Et rend hommage à son discours dénué de pathos et de terminologie guerrière:
«À nouveau, comme en janvier, Hollande a évité de parler d'une guerre et a renoncé à utiliser un vocabulaire militaire. Ce n'est que le lendemain, lorsque l'État islamique a reconnu les attentats, qu'il a alors qualifié les attentats d'“acte de guerre”. Mais sur un ton mesuré, qui n'appelle pas à la confrontation militaire. Très différent de celui du président américain George W. Bush après les attentats du 11 septembre 2011 –et ce alors que tous les commentateurs français voulaient mettre le “mot G” (“guerre”) dans la bouche de Hollande.»
L'allocution tenue hier par le président français devant le Bataclan est consultable sur le site internet de France Info, celle tenue aujourd'hui à l'Élysée sur le site du Monde.
L'allocution tenue hier au Bataclan aujourd'hui par le président français est consultable sur le site internet du Monde.
Éviter le spectre de la peur
Le journaliste allemand rend aussi hommage à son refus de dramatiser la situation:
«Hollande n'était également pas là pour se livrer à d'autres dramatisations, même après cette nuit qui est la pire des nuits parisiennes depuis la Seconde Guerre mondiale. Pas de “liberté, égalité, fraternité”, comme ce qu'a prononcé, en français d'ailleurs, le président américain Barack Obama depuis Washington.»
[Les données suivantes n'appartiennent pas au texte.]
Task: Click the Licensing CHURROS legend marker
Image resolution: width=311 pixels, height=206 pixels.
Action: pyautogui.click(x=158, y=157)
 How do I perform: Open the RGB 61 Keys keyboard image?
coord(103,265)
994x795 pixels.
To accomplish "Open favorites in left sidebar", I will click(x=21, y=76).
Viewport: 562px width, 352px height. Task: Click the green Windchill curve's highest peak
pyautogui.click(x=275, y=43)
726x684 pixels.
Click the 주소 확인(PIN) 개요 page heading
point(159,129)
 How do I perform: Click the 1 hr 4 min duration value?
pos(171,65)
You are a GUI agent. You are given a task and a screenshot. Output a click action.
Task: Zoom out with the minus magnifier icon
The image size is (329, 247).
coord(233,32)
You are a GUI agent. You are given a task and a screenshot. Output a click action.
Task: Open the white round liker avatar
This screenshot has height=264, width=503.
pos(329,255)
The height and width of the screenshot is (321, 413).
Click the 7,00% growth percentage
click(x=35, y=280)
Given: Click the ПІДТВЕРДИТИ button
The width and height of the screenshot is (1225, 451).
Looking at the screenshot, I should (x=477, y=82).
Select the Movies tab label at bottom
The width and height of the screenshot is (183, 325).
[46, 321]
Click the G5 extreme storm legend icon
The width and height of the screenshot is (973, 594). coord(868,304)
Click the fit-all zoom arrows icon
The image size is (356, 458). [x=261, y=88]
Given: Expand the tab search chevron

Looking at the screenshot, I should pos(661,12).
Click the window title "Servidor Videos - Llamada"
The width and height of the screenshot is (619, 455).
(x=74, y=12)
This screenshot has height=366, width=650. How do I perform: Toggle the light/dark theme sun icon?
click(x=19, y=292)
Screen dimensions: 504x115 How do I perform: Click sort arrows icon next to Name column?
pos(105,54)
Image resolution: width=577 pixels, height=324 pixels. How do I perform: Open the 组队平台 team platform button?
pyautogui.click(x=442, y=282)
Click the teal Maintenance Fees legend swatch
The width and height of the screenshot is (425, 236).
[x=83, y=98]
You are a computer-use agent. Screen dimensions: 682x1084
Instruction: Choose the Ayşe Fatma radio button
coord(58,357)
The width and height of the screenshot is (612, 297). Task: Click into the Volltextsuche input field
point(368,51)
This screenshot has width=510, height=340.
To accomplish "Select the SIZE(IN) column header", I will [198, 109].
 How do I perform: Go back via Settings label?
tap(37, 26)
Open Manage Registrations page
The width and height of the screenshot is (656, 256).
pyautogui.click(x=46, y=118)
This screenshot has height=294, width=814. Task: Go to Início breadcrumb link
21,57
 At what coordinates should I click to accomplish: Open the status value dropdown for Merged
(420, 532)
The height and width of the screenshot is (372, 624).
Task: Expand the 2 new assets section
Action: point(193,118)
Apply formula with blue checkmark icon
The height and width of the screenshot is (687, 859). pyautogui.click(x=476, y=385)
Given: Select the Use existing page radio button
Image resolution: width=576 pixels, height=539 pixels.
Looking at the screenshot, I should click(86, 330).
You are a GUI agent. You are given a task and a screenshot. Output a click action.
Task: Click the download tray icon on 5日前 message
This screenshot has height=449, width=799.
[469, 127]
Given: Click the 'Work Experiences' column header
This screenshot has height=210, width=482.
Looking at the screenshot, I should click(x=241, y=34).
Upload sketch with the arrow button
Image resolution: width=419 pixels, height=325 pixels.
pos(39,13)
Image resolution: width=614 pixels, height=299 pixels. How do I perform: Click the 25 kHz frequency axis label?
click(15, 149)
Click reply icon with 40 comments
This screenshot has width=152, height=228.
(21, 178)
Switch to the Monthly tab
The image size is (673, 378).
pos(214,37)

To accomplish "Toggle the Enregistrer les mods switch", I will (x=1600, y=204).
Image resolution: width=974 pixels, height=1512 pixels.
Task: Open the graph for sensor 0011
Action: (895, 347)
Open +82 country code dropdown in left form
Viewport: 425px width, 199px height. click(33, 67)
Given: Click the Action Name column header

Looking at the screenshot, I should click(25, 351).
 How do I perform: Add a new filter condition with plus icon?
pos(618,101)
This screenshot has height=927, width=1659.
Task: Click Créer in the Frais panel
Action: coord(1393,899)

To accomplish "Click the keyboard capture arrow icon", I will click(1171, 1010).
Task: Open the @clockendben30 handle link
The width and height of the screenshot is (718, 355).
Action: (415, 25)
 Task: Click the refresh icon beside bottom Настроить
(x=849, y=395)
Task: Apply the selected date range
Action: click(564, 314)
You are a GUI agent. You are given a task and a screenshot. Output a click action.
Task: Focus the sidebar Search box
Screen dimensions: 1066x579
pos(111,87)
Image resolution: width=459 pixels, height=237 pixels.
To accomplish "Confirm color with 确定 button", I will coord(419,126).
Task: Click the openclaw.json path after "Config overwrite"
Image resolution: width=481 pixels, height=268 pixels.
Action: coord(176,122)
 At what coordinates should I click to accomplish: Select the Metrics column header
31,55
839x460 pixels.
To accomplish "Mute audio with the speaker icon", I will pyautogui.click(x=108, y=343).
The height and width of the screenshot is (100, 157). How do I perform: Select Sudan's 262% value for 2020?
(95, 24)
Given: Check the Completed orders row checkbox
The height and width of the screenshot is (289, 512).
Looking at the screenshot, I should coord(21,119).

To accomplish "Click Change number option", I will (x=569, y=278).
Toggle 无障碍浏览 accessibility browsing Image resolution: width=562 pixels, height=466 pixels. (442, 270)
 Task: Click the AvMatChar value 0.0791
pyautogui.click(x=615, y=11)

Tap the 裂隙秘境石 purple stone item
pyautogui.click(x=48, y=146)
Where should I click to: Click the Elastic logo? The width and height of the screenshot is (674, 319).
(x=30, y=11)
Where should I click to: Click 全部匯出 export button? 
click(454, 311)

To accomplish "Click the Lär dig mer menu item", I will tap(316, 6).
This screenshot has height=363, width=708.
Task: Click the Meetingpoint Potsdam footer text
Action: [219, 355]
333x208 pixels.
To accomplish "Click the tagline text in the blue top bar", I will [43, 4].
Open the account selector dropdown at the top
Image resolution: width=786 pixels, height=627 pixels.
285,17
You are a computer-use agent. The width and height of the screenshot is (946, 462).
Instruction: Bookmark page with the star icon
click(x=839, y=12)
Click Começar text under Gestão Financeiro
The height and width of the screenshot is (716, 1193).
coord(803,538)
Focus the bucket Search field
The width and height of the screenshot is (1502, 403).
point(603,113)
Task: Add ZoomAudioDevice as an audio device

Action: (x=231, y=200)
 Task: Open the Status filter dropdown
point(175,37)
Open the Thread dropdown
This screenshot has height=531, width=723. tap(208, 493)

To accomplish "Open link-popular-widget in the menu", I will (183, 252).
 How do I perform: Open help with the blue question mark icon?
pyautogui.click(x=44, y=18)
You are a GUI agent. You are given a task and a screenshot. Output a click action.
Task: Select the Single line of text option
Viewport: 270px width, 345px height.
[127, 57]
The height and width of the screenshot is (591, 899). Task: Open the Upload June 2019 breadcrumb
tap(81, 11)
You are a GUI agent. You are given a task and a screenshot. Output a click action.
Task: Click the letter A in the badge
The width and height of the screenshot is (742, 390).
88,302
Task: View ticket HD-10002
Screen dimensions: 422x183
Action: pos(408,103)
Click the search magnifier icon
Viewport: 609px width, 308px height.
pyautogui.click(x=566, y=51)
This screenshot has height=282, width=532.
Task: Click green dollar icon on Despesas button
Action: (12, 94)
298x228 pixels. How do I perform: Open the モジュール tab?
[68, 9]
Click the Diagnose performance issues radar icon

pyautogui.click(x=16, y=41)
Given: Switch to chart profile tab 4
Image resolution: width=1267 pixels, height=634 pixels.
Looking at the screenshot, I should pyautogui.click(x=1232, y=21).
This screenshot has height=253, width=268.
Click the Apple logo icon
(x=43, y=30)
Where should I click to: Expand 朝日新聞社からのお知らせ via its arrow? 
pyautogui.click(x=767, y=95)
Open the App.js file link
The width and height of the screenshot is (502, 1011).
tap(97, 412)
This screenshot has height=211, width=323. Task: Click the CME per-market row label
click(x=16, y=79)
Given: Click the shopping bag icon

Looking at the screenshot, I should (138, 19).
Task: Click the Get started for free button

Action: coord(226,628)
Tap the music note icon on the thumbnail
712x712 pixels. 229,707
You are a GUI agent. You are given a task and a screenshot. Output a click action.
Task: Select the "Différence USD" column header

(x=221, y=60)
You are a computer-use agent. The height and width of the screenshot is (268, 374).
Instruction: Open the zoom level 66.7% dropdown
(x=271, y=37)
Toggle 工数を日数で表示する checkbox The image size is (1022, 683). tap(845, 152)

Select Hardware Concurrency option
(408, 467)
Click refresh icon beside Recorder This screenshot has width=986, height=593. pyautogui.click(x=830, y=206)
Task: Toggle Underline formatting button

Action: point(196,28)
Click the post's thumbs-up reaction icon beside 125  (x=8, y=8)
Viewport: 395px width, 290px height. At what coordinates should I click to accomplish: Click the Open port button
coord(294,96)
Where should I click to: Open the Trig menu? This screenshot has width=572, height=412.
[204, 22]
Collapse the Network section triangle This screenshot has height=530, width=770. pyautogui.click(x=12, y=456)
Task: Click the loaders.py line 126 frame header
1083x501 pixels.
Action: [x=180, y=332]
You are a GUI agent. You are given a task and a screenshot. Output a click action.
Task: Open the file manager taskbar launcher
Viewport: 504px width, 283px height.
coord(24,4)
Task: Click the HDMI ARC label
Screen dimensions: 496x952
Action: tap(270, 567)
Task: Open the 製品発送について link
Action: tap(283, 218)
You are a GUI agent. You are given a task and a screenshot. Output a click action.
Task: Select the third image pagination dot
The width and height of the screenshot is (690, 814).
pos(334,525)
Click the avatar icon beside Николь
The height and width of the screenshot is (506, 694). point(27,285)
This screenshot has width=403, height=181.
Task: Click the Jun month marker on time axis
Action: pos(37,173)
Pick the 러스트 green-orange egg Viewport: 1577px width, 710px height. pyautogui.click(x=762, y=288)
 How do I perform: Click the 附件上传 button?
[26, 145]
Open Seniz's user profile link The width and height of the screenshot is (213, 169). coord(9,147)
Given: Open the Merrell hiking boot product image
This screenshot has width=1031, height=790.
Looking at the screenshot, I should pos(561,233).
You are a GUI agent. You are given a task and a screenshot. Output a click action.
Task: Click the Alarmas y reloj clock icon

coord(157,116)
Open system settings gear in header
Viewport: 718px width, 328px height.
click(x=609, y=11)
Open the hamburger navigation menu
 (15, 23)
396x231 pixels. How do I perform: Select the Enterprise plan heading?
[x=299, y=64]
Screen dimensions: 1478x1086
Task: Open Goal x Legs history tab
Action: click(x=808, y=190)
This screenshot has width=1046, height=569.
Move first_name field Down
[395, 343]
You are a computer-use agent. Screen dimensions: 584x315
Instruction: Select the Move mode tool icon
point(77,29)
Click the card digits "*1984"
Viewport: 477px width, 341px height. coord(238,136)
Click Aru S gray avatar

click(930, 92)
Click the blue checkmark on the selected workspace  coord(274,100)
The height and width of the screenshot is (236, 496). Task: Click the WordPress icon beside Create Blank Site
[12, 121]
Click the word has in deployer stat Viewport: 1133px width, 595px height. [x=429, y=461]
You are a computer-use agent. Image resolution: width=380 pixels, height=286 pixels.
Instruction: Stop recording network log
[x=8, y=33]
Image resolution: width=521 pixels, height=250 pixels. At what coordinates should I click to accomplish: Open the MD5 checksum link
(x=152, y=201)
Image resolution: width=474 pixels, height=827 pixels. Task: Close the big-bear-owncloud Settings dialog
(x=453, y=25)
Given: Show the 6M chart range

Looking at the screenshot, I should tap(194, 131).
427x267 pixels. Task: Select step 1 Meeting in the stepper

Il note avec dépit que le courage d'Hollande, sa détermination à ne pas céder à la rhétorique facile d'un discours populiste en brandissant le spectre de la peur ne lui permettra sans doute pas de gagner en popularité auprès de ses concitoyens, comme l'ex-chancelier Helmut Schmidt en a déjà fait les frais par le passé:
«Le manager de crise Helmut Schmidt a lui aussi finalement échoué en menant une politique étrangère et de sécurité qui rétrospectivement était tellement judicieuse, mais qui ne servait suffisamment les peurs et les sentiments des Allemands du temps de la Guerre froide.»